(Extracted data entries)
= = = = =

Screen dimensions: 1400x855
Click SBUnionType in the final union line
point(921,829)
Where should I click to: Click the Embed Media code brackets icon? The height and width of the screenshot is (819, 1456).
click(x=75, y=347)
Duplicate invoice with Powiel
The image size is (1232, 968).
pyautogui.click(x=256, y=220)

= = = = =

**Stated exercise:** Lay out every line of the extracted data entries above as a numbered list, leaving out any blank lines.

**Solved problem:**
1. Screen dimensions: 1400x855
2. Click SBUnionType in the final union line
3. point(921,829)
4. Where should I click to: Click the Embed Media code brackets icon? The height and width of the screenshot is (819, 1456).
5. click(x=75, y=347)
6. Duplicate invoice with Powiel
7. The image size is (1232, 968).
8. pyautogui.click(x=256, y=220)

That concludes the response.